The MADF-BESS domain factor Dip3 potentiates synergistic activation by Dorsal and Twist

The transcription factors Dorsal and Twist regulate dorsoventral axis formation during Drosophila embryogenesis. Dorsal and Twist bind to closely linked DNA elements in a number of promoters and synergistically activate transcription. A novel protein named Dorsal-interacting protein 3 (Dip3) has been identified that may play a role in this synergy. Dip3 functions as a coactivator to stimulate synergistic activation by Dorsal and Twist, but does not stimulate simple activation of promoters containing only Dorsal or only Twist binding sites. In addition, Dip3 is able to bind DNA in a sequence specific manner and activate transcription directly. Dip3 possesses an N-terminal MADF domain and a C-terminal BESS domain, an architecture that is conserved in at least 14 Drosophila proteins, including Adf-1 and Stonewall. The MADF domain directs sequence specific DNA binding to a site consisting of multiple trinucleotide repeats, while the BESS domain directs a variety of protein-protein interactions, including interactions with itself, with Dorsal, and with a TBP-associated factor. The possibility is assessed that the MADF and BESS domains are related to the SANT domain, a well-characterized motif found in many transcriptional regulators and coregulators (Bhaskar, 2002).

NF-kappaB, IkappaB, and IRAK control glutamate receptor density at the Drosophila NMJ

NF-κB signaling has been implicated in neurodegenerative disease, epilepsy, and neuronal plasticity. However, the cellular and molecular activity of NF-κB signaling within the nervous system remains to be clearly defined. This study shows that the NF-κB and IκB homologs Dorsal and Cactus surround postsynaptic glutamate receptor (GluR) clusters at the Drosophila NMJ. Mutations in dorsal, cactus, and IRAK/pelle kinase specifically impair GluR levels, assayed immunohistochemically and electrophysiologically, without affecting NMJ growth, the size of the postsynaptic density, or homeostatic plasticity. Additional genetic experiments support the conclusion that cactus functions in concert with, rather than in opposition to, dorsal and pelle in this process. Finally, evidence is provided that Dorsal and Cactus act posttranscriptionally, outside the nucleus, to control GluR density. Based upon these data it is speculated that Dorsal, Cactus, and Pelle function together, locally at the postsynaptic density, to specify GluR levels (Heckscher, 2007).

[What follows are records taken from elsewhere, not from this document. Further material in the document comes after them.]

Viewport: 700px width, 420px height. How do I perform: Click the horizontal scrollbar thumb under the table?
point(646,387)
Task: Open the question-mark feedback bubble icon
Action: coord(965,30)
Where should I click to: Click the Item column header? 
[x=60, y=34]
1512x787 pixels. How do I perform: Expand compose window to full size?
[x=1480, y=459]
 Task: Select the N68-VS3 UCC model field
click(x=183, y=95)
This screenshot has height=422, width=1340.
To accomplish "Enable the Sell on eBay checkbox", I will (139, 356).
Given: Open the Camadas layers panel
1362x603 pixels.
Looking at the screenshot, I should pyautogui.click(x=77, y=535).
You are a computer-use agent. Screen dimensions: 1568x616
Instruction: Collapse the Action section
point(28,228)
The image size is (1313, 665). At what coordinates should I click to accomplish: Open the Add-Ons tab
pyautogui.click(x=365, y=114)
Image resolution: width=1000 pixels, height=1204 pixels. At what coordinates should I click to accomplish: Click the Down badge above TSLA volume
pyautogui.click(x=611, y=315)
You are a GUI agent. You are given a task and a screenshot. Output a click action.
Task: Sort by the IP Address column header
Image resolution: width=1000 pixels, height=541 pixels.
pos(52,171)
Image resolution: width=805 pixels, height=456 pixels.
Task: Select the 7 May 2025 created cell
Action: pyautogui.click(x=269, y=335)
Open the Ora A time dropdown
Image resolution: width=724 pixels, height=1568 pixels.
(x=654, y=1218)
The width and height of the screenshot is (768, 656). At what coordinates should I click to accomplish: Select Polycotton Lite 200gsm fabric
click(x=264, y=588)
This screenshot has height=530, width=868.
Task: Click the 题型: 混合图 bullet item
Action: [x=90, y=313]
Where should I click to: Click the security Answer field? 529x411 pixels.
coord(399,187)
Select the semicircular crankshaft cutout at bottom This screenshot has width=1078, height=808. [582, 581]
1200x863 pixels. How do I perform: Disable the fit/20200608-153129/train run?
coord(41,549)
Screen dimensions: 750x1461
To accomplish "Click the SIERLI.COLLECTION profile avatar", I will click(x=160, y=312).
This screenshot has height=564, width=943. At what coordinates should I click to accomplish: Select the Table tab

NF-κB signaling has been implicated in the mechanisms of neural plasticity, learning, epilepsy, neurodegeneration, and the adaptive response to neuronal injury. The data presented in this study advance the understanding of neuronal NF-κB signaling in two ways. First, multiple lines of evidence are presented that NF-κB/Dorsal signaling is required for the control of GluR density at the NMJ. These data provide a synaptic function for NF-κB signaling that may be directly relevant to the diverse activities ascribed to NF-κB in the nervous system. Second, molecular and genetic evidence is provided that Dorsal, Cactus, and Pelle may function posttranscriptionally, at the postsynaptic side of the NMJ, to specify GluR density during postembryonic development (Heckscher, 2007).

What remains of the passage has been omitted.